Lorenzo nunca había escuchado a su padre hablar con tanta volubilidad. Otros incidentes daban fe de la excentricidad de Lucía y el muchacho iba recogiéndolos, dolido. Se trataba de una neurasténica de desplantes intolerables, no tenía criados, los echaba a la calle. Sí, era Lucía. «Sus rentas ascendían a mil doscientos pesos mensuales». ¡Y ella que siempre se quejaba de falta de dinero!
¿Qué tipo de vida llevaba la que había sido su amante? Lorenzo pidió El Universal y subió a su buhardilla. El periódico aseguraba que el autor del crimen era un hombre y que ese hombre, por la huella delgada y larga de su pie junto al cadáver, usaba calzado elegante.
En los días que siguieron la pesadilla fue acentuándose. A lo mejor Lucía lo había seducido a él porque no pudo tener a su padre, pero no, Lucía era parte de su ser: su yo íntimo, el verdadero.
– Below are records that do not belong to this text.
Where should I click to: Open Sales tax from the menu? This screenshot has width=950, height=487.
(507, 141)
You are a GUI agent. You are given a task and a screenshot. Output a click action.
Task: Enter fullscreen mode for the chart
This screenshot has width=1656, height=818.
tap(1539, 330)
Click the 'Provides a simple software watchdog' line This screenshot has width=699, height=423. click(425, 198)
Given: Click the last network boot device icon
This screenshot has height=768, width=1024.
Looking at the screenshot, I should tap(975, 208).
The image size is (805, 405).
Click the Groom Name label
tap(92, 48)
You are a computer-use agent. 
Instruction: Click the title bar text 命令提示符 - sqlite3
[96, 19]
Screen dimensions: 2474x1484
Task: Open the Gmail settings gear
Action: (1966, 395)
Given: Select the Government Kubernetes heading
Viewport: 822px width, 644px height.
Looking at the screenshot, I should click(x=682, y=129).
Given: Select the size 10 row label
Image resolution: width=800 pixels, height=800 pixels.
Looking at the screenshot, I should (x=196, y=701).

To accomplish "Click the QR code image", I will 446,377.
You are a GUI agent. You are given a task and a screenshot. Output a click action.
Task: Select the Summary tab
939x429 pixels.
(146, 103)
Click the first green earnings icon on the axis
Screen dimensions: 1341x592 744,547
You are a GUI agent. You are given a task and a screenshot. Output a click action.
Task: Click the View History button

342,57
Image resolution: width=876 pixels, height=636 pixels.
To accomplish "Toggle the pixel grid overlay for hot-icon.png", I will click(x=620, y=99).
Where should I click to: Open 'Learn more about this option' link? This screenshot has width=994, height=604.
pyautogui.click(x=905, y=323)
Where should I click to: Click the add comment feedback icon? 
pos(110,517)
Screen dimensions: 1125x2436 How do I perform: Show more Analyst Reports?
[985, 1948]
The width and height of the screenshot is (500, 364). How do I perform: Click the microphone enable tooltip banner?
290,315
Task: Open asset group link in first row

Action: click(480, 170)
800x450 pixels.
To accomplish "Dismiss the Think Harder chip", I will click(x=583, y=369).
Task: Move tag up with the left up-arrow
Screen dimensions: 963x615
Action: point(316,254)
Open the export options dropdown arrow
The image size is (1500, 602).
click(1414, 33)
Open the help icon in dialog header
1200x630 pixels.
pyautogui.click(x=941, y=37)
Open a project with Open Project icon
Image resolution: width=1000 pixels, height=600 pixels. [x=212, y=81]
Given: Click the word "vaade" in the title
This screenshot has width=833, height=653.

Podía ser todo lo inútil, snob y tacaña que la pintaran pero habían compartido una vida secreta y él la conoció dulce, a veces risueña, sincera, una Lucía limpia, una niña-vieja, una vieja-niña. «Adiós, Lorenzo, gracias y cuídate», le gritó una noche somnolienta, al oírlo bajar la escalera. «Adiós, niño, me haces feliz», vino la dádiva inesperada del reconocimiento. Sólo Lorenzo había visto algo patético y desconsolado en ella, que ahora lo abatía. A solas, Lucía lo miró muchas veces como si quisiera fijar sus rasgos para siempre y él pudo leer el amor en sus ojos.
De nuevo Lorenzo caía en la sensación de doble vida iniciada el día en que entró a la casa de Lucerna; todo lo que para él era esencial era secreto, lo demás, la cotidianidad, tenía que tolerarla. Escondía lo que de veras lo apasionaba. Nadie estaba a la altura de su vida interior, hasta Diego desconocía su quintaesencia.
Tirado en su cama oyó que alguien tocaba a la puerta. Era Leticia. Al verlo llorando, se sentó al borde de la cama a sollozar también y cuando recuperó su respiración le dijo con humildad:
—Hermano, hermano, sólo te tengo a ti, hermano. Hermanito, estoy embarazada y ya se me va a notar.
En ese instante, Lorenzo resolvió dejar la buhardilla asignada por la tía Tana, tomar un departamento y hacerse cargo de Leticia.